Parsers for English - doraithodla/notes GitHub Wiki
Is this turning into a learn log?
Did a little bit of work but mostly reading. Lots of reading to be left. Two things I learned are Context Free Grammars and [Probability based context free grammars]]. Need to study more in lot of detail. But a general picture is emerging as to how the text is turning into knowledge.
Here is my understanding.
- Text is tokenized
- Text/tokens are parsed based on rules driven by CFGs and PCFGs.
- A parse tree is constructed
- The parsing process depends on prior tagged data which helps in tagging the elements of the tree.
- The original text is tagged as POS (parts of speech) tagging
There must be a way to verify the accuracy of the tagged data thus. How is it done. Usual supervised machine technique? Human verification.
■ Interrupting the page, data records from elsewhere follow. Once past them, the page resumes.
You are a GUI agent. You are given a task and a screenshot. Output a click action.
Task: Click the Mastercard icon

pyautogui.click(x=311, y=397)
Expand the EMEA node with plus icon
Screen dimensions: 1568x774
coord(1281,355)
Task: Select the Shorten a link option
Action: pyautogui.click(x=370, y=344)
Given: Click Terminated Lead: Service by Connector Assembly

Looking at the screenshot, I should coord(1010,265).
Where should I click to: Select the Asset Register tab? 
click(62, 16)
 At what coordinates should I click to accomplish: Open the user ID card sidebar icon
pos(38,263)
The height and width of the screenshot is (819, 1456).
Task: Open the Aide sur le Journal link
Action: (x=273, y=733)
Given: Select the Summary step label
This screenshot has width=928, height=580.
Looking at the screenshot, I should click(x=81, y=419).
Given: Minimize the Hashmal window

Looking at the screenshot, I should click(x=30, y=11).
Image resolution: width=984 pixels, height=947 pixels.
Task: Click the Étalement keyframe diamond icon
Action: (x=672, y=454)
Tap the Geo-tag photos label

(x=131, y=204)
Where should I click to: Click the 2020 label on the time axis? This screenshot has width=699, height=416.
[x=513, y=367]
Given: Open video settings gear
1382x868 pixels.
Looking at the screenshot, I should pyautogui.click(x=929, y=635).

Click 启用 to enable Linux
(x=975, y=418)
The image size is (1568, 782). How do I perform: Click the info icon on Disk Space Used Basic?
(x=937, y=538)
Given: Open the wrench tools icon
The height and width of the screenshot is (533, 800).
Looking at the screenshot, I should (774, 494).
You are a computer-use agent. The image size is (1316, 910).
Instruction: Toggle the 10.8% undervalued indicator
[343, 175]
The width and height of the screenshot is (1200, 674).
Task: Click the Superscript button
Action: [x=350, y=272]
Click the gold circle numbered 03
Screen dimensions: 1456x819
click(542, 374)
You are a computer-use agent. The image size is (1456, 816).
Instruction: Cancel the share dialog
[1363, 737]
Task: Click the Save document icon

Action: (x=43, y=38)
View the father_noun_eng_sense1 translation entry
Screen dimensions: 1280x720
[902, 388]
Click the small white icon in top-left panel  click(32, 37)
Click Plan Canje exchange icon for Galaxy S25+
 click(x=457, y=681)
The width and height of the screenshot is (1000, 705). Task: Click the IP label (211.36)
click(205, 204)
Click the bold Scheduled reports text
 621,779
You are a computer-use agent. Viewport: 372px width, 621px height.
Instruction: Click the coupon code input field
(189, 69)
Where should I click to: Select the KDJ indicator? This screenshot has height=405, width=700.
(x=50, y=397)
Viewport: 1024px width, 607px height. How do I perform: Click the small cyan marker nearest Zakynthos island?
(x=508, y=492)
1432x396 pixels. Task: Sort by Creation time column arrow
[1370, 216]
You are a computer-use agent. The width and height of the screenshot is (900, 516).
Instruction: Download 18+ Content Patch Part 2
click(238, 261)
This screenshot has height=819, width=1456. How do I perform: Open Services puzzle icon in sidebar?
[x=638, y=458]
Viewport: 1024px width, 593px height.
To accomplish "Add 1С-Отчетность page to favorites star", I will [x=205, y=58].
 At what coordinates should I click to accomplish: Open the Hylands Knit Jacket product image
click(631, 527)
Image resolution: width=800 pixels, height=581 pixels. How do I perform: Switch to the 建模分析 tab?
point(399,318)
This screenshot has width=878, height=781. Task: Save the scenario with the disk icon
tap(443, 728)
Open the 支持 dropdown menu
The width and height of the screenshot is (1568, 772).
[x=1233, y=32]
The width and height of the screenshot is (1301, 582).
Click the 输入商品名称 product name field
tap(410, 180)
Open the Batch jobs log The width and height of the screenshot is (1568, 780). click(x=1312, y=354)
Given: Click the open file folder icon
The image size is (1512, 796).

The roule of deep learning
- Automatic feature extraction
- Prioritization of features
Feature Extraction can benefit from removing irrlevant (to the domain) information like punctuation, stopword removal and case folding.
- Todo - Step by step conversion of raw text to POS tagged text.
- Todo - Step by step conversion of POS tagged text to Named Entities and Relationships
- Question - How is the relationship extracted? Vectorization?
- Todo: Spacy parsers both CFGs and PCFGs
Statistical Parsing
- Statistical parsing uses a probabilistic model of syntax in order to assign probabilities to each parse tree.
- Provides principled approach to resolving syntactic ambiguity.
- Allows supervised learning of parsers from tree-banks of parse trees provided by human linguists.
- Also allows unsupervised learning of parsers from unannotated text, but the accuracy of such parsers has been limited.
Three useful PCFG Tasks
- Observation likelihood: To classify and order sentences.
- Most likely derivation: To determine the most likely parse tree for a sentence.
- Maximum likelihood training: To train a PCFG to fit empirical training data.